House Hunting Journal – hidden meaning in real estate listings

Any serious time spent looking for homes for sale in the Bay Area, and you begin to learn some key codewords. You begin to think like Alan Turing deciphering the Enigma.

In the way back time, when I was first hunting, in the pre-internet era, the code words were clumsy. For example, “A Mountain View” didn’t refer to being close to the now-Google headquarters, but instead was East Side San Jose (Gang land).

Now, there are these gems:

  • Good Bones – This is a wreck. You will need to do significant work to make it livable. It probably was a rental for a decade or more, and the tenants probably crapped in the corners. Seriously, appliances will be straight out of the 50’s, and the carpets will likely be removed as they were health hazards. Yuck. These will be bought by contractors, tarted up, and flipped for a $250K profit.
  • Some TLC needed – A little less dire than the “Good bones” house. You can probably live there, but it will be like your first crash pad out of college.
  • Low Crime – the fact that they feel the need to mention this in the description is an indication that it is a crime infested hell-hole. Go to the SJPD crime map, and expect the neighborhood to be lit up like a Christmas tree.
  • Good Starter Home – Meaning that it is in a mediocre neighborhood, and the current owners didn’t want to tart up the place. Expect to spend $20K to make it comfortable.
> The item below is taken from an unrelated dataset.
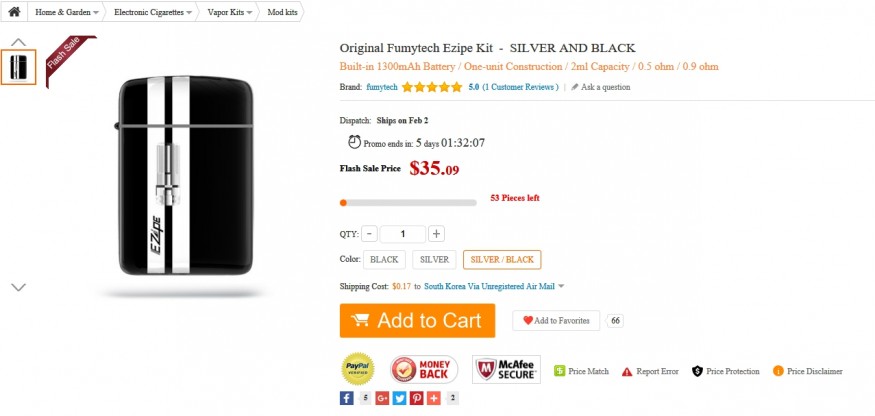Click the Money Back guarantee badge

pos(417,369)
Of course, you learn the gradations of the neighborhoods. Often just moving across the street will greatly increase the pleasantness of your living experience. Where we are currently renting an apartment, just east of Blossom Hill road, spitting distance from Oak Grove High School. Not a terrible neighborhood, but a lot of crime, and gang activity.

Cross Blossom Hill to the west, and the neighborhood is better. Yes, it is a high traffic area (3 schools within 1/4 mile) but you fear a little less for your life. There is still graffiti, but much less prominent.

Going further west, you cross the 85 freeway. Neighborhoods get a little better. Less traffic, the houses and yards are better kept. Schools are “meets expectations” and property values are a bit higher. Cross to the west of Santa Teresa, and you again get a bump.

And, if you are wealthy, bump over the hill to Almaden Valley, drop at least $1M and you get Willow Glen schools.

The further west you go, and the further north of Monterey Highway you go, the better the neighborhood.

Of course, even some cities with great reputations have bad areas. Check out the crime map of Sunnyvale to be shocked.